The Merchant Marine Act of 1920 regulates maritime commerce in U.S. waters and between U.S. ports.  Section 27, called the Jones Act, requires that all goods transported by water between U.S. ports must be carried in U.S.-flag ships, which were constructed in the U.S.  The ships must be owned by U.S. citizens and crewed by U.S. citizens and U.S. permanent residents.  This act subsidizes a U.S. merchant marine at great cost to U.S. consumers, while providing some strategic value in a possible future war.

The Dutch news site De Standaard says Belgian and Dutch dredgers have the capability to greatly speed up the oil spill clean-up.  The Belgian group DEME says it can clean up the oil in three to four months using specialty vessels and equipment.  The U.S. is estimating a 9-month clean-up.  Only 5 or 6 of the needed specialty clean-up ships are available in the world.  The top companies with these special ships have them built in the Far East, where they cost half what they would cost in the U.S.  They are mostly owned by two Belgian companies, DEME and De Nul and their Dutch competitors.  Thanks to the Jones Act, they cannot be used to speed up the clean-up.

Unless.......  A waiver is given by the Obama administration, as the Jones Act says it can in a time of national emergency or due to a strategic interest.  The Business Insider article says the exemption has not been made simply out of pride.  I suspect it is more involved than that.  Obama does not want to be seen giving jobs to foreigners during our recession and when many Gulf Coast workers are idled by the oil spill itself.  There are also U.S. maritime labor unions he does not want to offend.  So, his policy is to take 9 months to do the clean-up (probably a classic government underestimate), rather than call in the Dutch and Belgians and others with their specialized oil clean-up ships and technology.
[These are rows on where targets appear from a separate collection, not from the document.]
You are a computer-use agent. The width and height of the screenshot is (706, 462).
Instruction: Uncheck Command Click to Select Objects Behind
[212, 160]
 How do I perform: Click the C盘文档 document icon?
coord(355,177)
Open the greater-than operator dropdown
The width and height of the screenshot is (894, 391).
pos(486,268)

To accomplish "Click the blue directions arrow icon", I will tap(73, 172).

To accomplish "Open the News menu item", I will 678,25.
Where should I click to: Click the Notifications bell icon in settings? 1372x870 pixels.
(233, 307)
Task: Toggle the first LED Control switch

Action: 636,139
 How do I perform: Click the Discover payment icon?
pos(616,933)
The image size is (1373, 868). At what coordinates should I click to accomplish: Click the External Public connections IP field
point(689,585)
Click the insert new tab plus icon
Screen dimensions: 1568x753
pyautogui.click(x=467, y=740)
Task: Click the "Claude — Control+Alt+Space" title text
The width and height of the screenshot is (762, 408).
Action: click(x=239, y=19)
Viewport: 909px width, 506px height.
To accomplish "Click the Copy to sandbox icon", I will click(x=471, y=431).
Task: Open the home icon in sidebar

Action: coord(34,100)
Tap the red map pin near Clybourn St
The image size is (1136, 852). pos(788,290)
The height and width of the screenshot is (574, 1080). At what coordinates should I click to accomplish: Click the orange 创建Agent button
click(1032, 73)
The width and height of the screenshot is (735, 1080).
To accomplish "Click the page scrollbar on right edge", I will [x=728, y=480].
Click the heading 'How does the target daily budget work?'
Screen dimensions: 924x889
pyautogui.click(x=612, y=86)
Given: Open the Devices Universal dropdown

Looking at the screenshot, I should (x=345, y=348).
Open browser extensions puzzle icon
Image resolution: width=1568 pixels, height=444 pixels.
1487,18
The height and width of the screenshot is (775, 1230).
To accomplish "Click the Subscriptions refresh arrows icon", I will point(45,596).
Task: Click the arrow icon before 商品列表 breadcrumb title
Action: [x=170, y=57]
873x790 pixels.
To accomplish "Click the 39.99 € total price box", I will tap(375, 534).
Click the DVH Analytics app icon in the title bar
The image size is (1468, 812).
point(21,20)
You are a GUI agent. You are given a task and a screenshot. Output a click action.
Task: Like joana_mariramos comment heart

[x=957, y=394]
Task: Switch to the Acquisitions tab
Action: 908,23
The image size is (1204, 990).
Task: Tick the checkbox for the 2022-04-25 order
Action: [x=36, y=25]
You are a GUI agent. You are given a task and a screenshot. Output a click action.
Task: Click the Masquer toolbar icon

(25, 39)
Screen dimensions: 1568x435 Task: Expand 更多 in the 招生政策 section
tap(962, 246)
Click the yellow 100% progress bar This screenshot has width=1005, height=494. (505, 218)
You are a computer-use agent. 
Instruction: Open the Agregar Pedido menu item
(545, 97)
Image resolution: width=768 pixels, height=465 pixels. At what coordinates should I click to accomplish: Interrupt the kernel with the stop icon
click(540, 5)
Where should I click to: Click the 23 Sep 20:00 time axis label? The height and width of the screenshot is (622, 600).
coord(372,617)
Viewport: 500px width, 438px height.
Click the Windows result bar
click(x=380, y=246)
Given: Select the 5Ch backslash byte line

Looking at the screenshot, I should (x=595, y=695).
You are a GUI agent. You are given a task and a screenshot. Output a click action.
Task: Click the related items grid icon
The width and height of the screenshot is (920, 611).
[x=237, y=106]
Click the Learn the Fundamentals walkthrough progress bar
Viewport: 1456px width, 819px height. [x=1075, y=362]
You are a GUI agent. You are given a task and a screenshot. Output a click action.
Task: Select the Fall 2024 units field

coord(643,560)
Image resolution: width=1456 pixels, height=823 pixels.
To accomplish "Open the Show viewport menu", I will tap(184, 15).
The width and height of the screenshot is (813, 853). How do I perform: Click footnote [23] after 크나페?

But, instead of allowing that the tragedy is in good part due to not allowing shallow-water Gulf oil drilling and the clean-up is being dragged out by the Jones Act, the Obama power thirsters wish to blame everything on BP and a regulatory federal ocean leasing bureau due to a lax regulatory climate claimed to be due to George W. Bush!  The permit to drill was issued after Obama usurped the presidency.  The environmentalists, the Democrats, and BP share the blame for this environmental disaster.